Retrospective Studies with Controversial Findings Related to Dual-Agent ICIs
Several retrospective studies have also demonstrated slightly better clinical outcomes for patients treated with dual-agent ICIs [39, 40]. Retrospective data from 16 centers demonstrated a 3.0-month median PFS and a 16.1-month median OS in 64 patients with stage IV MUM (90.6% with liver metastasis) receiving ipilimumab plus nivolumab/pembrolizumab in any treatment line. Complete response and partial response were observed in 3.1% and 12.5%, respectively [41]. Another single-institution retrospective cohort of 47 patients with MUM (98% with liver metastasis) investigated two regimens, nivolumab 1 mg/kg + ipilimumab 3 mg/kg, and nivolumab 3 mg/kg + ipilimumab 1 mg/kg. The median PFS was 4.4 months and 3.0 months, respectively, which was not significantly different. However, only 4% of patients in this study achieved partial response, which may have been because researchers used magnetic resonance imaging (MRI) rather than computed tomography (CT) in order to sensitively assess tumor burden in the liver [42]. Additionally, 89 patients with MUM in 14 centers receiving this combined regimen had a 2.7-month median PFS and 15.0-month median OS [43]. However, the favorable OS or PFS from these retrospective data should be interpreted with caution, as they are inherently limited by the lack of a control group.
In contrast, a single-center retrospective study presented a controversial conclusion that among patients with MUM who received anti-PD-1/L1 + anti-CTLA-4 therapy versus anti-PD-1/L1 monotherapy, no significant difference was found in the clinical response rate, clinical PFS, or OS. The total median clinical PFS and median OS for these two regimens were 2.7 months and 10.0 months, respectively. The similar efficacy may have been because of the toxicity of combined ICIs, which limits the number of therapy cycles. However, as this was a single-center study from Canada, the results may not be generalizable to the broader population. Additionally, the demographic characteristics of patients differed between those receiving monotherapy and those with combination therapy. Among patients receiving single-agent anti-PD-1/L1, 54% were 65 years or older, whereas this proportion in those receiving anti-PD-1 + anti-CTLA-4 was 33%, which may reflect a drug selection bias by oncologists in this center [44]. Overall, the conclusions of these retrospective studies on the effect of dual-agent ICIs are somewhat controversial, and none are sufficiently convincing due to their small samples.

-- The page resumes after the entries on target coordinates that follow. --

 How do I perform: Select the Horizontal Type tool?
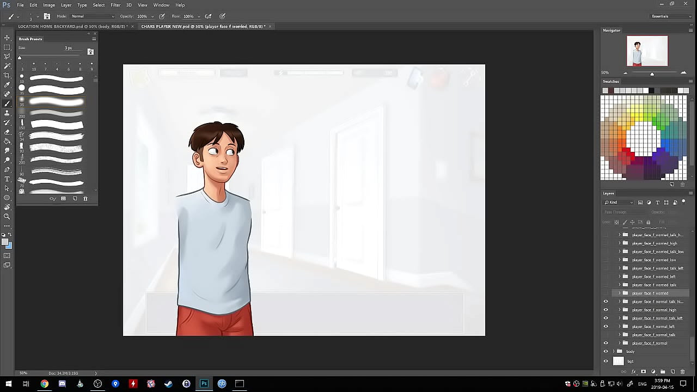pyautogui.click(x=7, y=179)
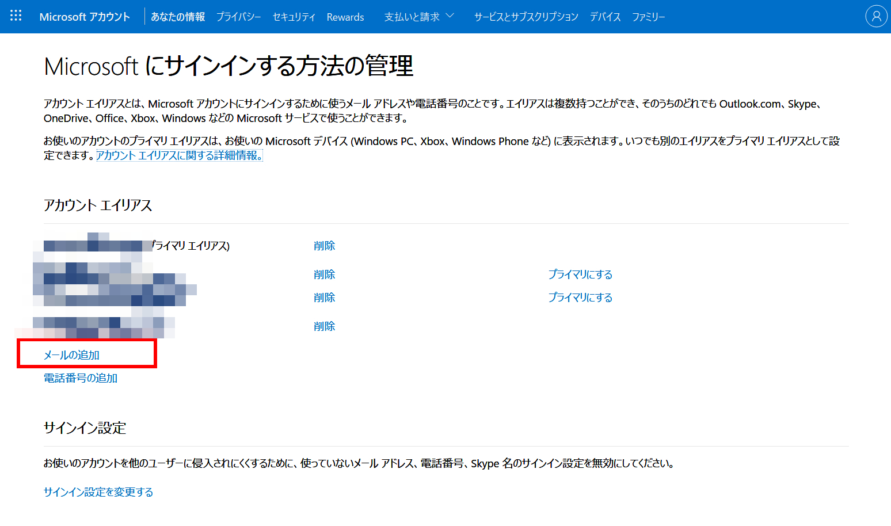891x526 pixels.
Task: Click 削除 for the primary alias
Action: (324, 246)
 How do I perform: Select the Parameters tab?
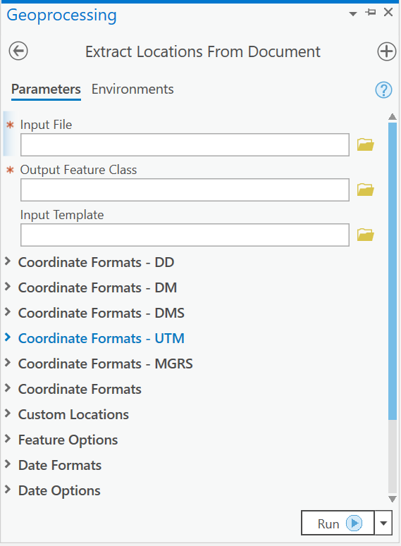(x=46, y=89)
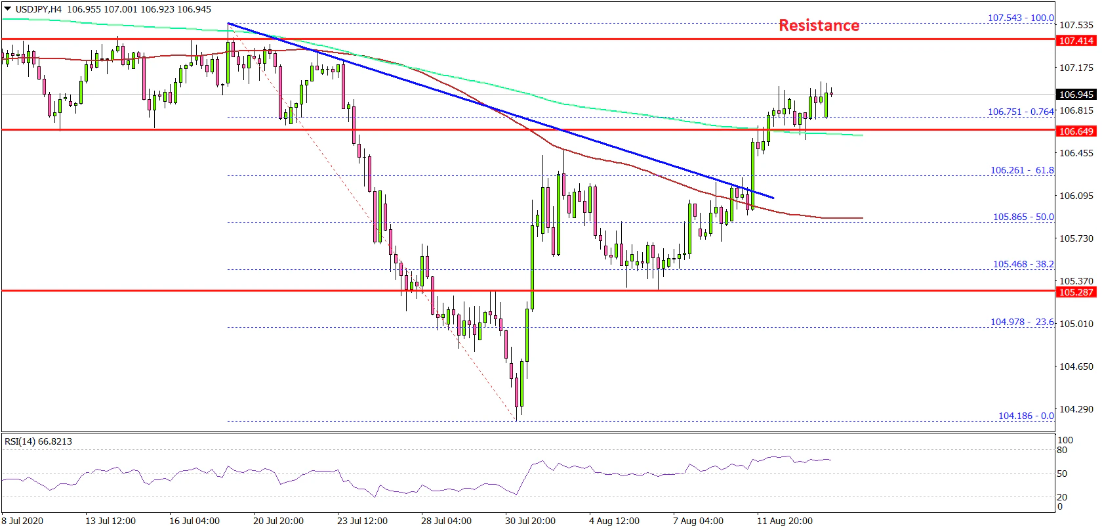
Task: Click the 30 Jul 20:00 date label
Action: pos(530,521)
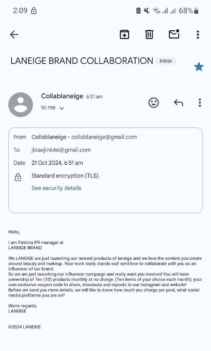Toggle the blue star on this email
The height and width of the screenshot is (351, 211).
pos(199,67)
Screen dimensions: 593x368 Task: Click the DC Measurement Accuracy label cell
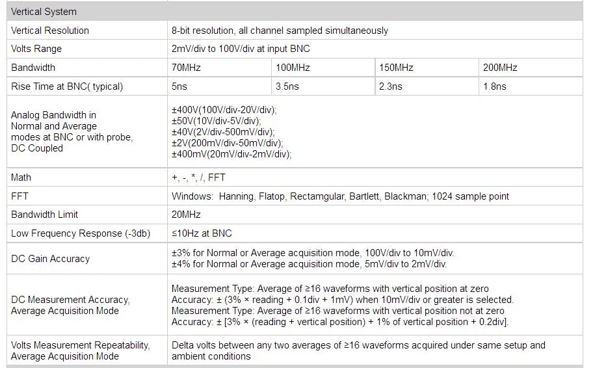(87, 305)
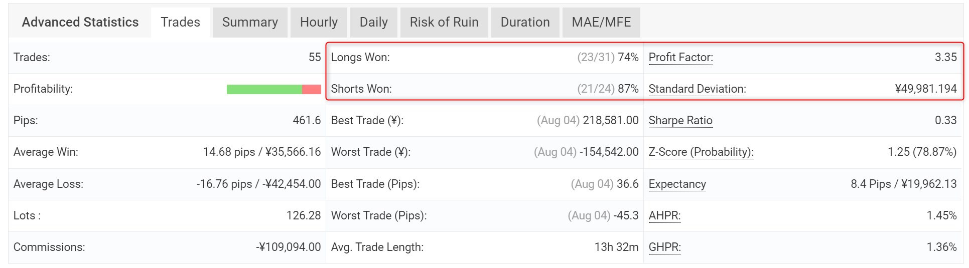This screenshot has height=268, width=969.
Task: Open the MAE/MFE tab
Action: point(601,23)
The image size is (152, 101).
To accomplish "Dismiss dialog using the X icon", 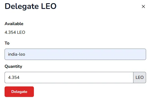I will pos(143,6).
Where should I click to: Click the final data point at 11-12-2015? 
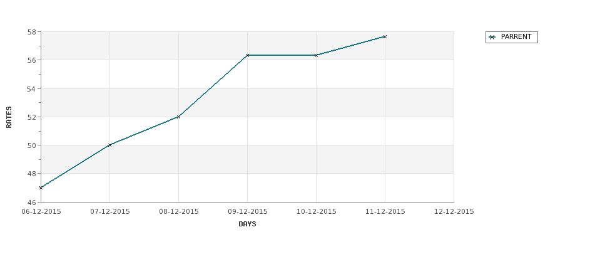click(x=385, y=36)
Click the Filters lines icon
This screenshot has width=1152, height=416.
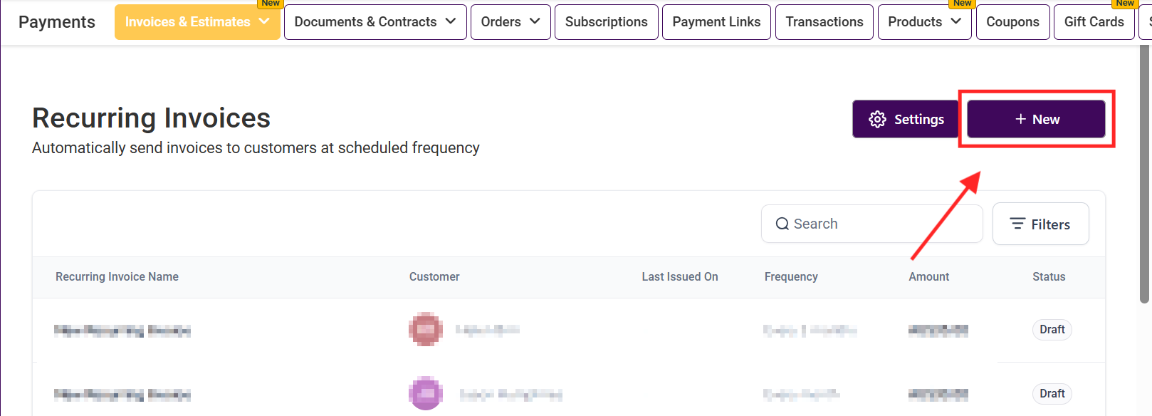1017,224
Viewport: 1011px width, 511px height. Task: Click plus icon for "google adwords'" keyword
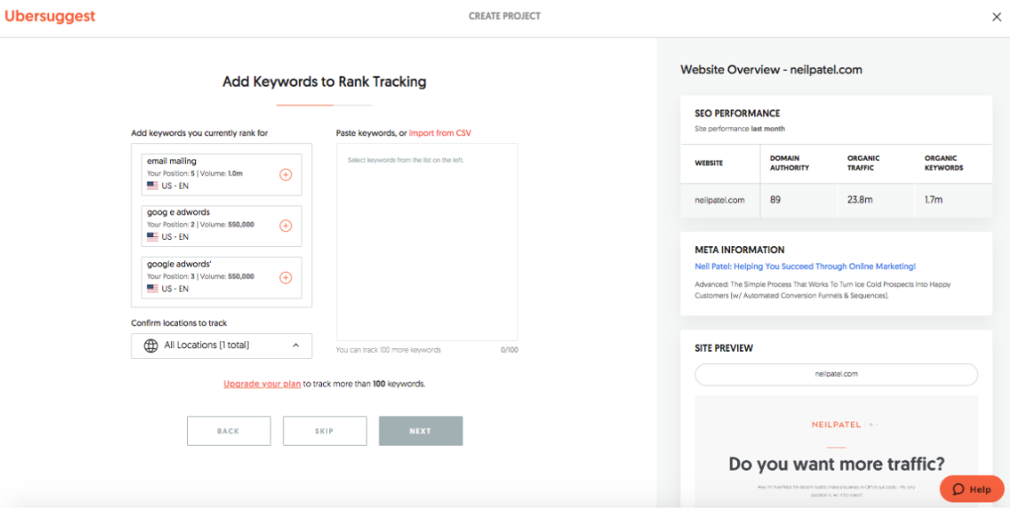[x=285, y=277]
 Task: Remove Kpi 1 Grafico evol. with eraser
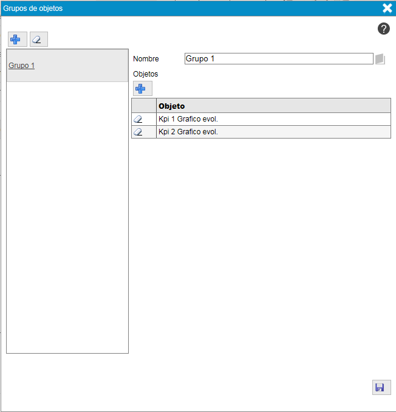point(138,119)
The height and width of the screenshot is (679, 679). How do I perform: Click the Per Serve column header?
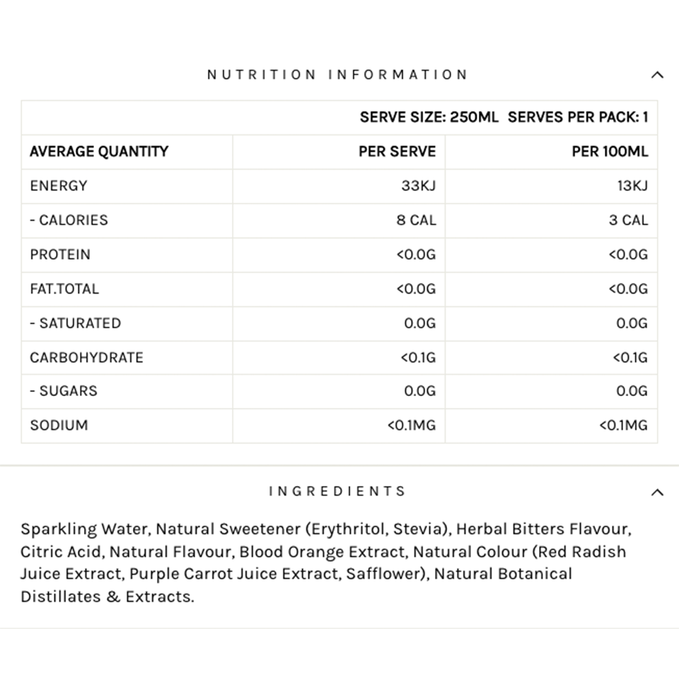click(x=397, y=151)
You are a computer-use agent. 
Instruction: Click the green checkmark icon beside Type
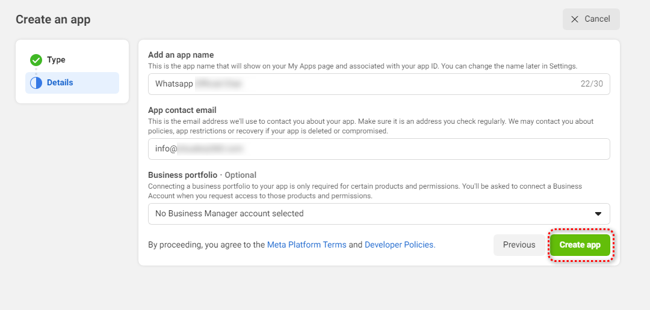[36, 60]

Cases Reported to Benefit from Dual-Agent ICIs
Significant efficacy has been reported in some rare cases [45]. Notably, both a 66-year-old woman [46] and a 53-year-old woman [47] with diffuse MUM treated with the combination of ipilimumab and nivolumab showed almost complete resolution of all metastatic sites. Genetic characteristics may play a role in therapeutic responses, as the former carried several germline single-nucleotide polymorphisms. Although not currently clinically informative, these findings could potentially guide future research.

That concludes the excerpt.